#### DOCUMENT EXTRACT:
__________________________________________________

Home-country tennis star Naomi Osaka lit the Olympic cauldron Friday, signifying the opening of the delayed and controversial Tokyo Games.
Osaka was the final person to touch the torch, which has been traveling through Japan since March 25.
Olympic champions Nomura Tadahiro (judo) and Yoshida Saori (wrestling) carried the torch into Japan National Stadium near the end of the Opening Ceremony and passed it to Japanese baseball icons Hideki Matsui, Shigeo Nagashima and Sadaharu Oh. From there, a pair of first responders took the flame, and passed it to seven-time Paralympian and three-time gold medalist Wakako Tsuchida.
A group of Japanese students carried the torch before passing it off to Osaka, the four-time Grand Slam winner who is making her Olympic debut. The 23-year-old climbed the stage replicating Mt. Fuji to light the cauldron.
The torch lighting capped a subdued Opening Ceremony that took place against the backdrop of the COVID-19 pandemic, which delayed the 2020 Tokyo Olympics by one year. The virus is on the uptick in Tokyo, leaving most events to be contended before no spectators in empty venues designed to host thousands of international spectators.
As a result, the Opening Ceremony accommodated only about 950 VIP spectators and journalists. First lady Jill Biden was in attendance, leading the American delegation.
Osaka's role in the ceremony was significant, reserved for the most revered people and athletes in a nation. Gold medalists Muhammad Ali, Rafer Johnson and the 1980 Miracle on Ice team have held the honor in Olympics held on American soil, while Wayne Gretzky was called upon in 2010 in the Vancouver Winter Games.
As the spectacle went on inside the stadium, protestors took to the streets of Tokyo to protest the games being held amid surging cases of the coronavirus in Japan. They blamed the Tokyo 2020 planners and the International Olympic Committee for bringing delegations from across the globe into Japan, risking further spread.
On Thursday, Tokyo reported COVID-19 cases at the highest level since January.

__________________________________________________

#### RECORDED DATA:
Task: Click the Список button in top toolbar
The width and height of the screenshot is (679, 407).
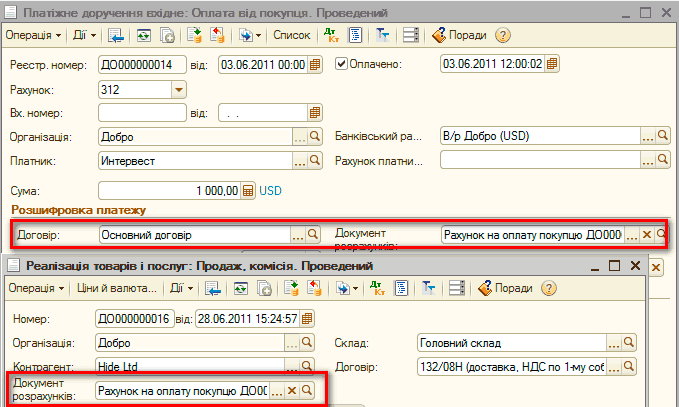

__________________________________________________

#### QUESTIONS ON THE MATERIAL:
**A.** Print the part of the article on the Tokyo Olympic cauldron lighting that starts at the words "Olympic champions Nomura" and ends after the words "medalist Wakako Tsuchida.". Copy it exactly.
**B.** Using the article on the Tokyo Olympic cauldron lighting, decide whether each statement below agrees with it, and answer yes or no with the deciding words quoted exactly: (i) The torch had been traveling through Japan since March 25. (ii) The Opening Ceremony accommodated about 9,500 spectators and journalists. (iii) The Tokyo Games were Osaka's first Olympics.

#### RESULTS OF THE EXERCISE:
**A.**
Olympic champions Nomura Tadahiro (judo) and Yoshida Saori (wrestling) carried the torch into Japan National Stadium near the end of the Opening Ceremony and passed it to Japanese baseball icons Hideki Matsui, Shigeo Nagashima and Sadaharu Oh. From there, a pair of first responders took the flame, and passed it to seven-time Paralympian and three-time gold medalist Wakako Tsuchida.

**B.**
(i) Yes: "which has been traveling through Japan since March 25."
(ii) No: "the Opening Ceremony accommodated only about 950 VIP spectators and journalists."
(iii) Yes: "the four-time Grand Slam winner who is making her Olympic debut."